0
votes

I have a 5 node Hadoop cluster in which 2 nodes are dedicated to be data nodes and also running tasktracker.

I run my hadoop job like

sudo -u hdfs hadoop jar /tmp/MyHadoopJob2.jar com.abhi.MyHadoopJob2 -D mapred.reduce.tasks=2 /sample/cite75_99.txt /output3

the job runs successfully and I can see the correct output ... but now when I go to the portal

http://jt1.abhi.com:50030

I can see

enter image description here

So only 1 reduce job is being run.

The reason I am so particular about running multiple reduce jobs is that I want to confirm whether hadoop will still create a perfectly sorted output file even when different instances of reduce jobs were running on different machine?

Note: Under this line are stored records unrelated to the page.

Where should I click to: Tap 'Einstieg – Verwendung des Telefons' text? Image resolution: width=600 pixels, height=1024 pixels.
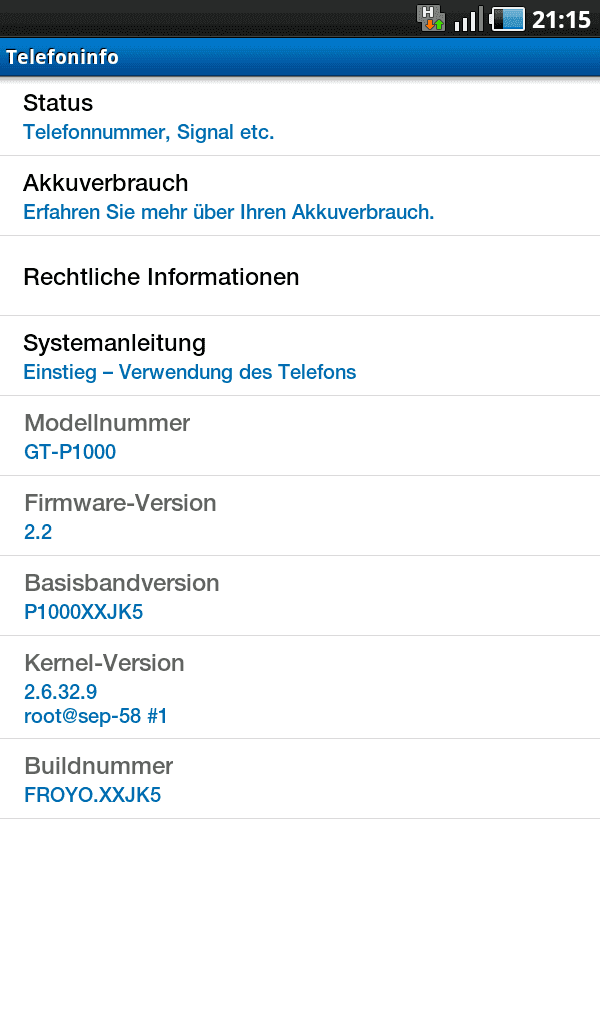coord(190,372)
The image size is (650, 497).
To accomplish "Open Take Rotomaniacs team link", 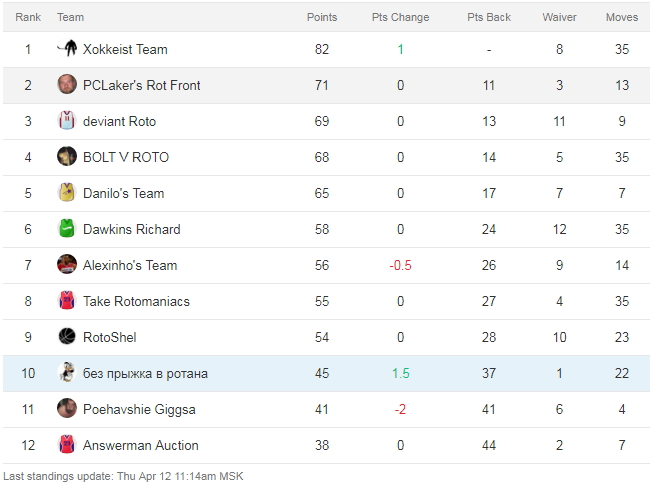I will [136, 301].
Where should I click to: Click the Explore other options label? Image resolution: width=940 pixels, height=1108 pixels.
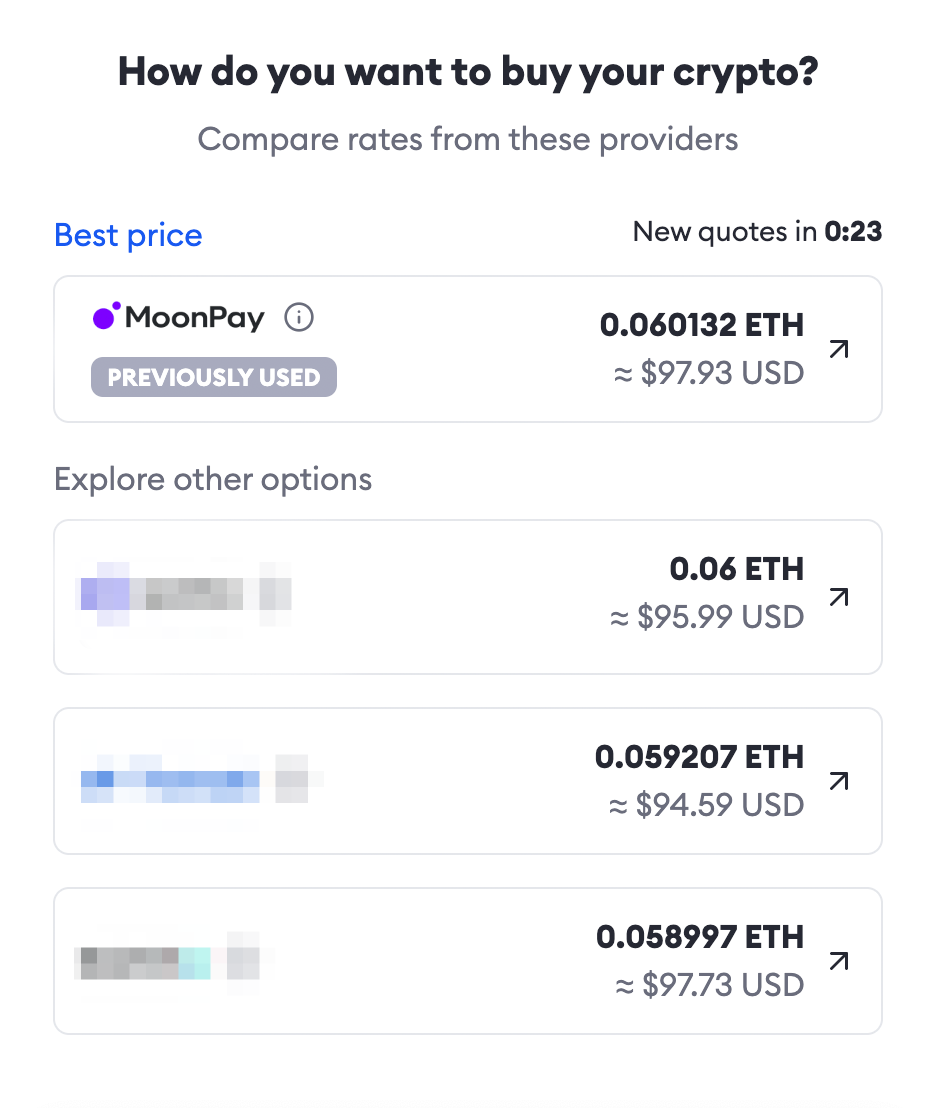coord(213,479)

currently my output file is fully sorted but this is because there is only 1 reducer job being run.

2
You will get two files with two reducers, not one. - Mike Park
Ah. So doesn't this create a devil and deep sea problem. if we have 1 reducer, it will crash if the input is too large. but if we have multiple reducers, then we don't get a single output? - Knows Not Much
Right. Multiple outputs because two machines cant write to the same file co currently. You can still achieve a single sorted file after concatenating the files. - Mike Park

2 Answers

1
votes

The number of output files would be based on the number of reducers for your given job. But still you can merge the multiple files to one file if your requirement demands.

To merge use below hadoop shell command

command> hadoop fs -getmerge <src> <localdst>
src: hdfs output folder path
localdst: local system path with filename(one file)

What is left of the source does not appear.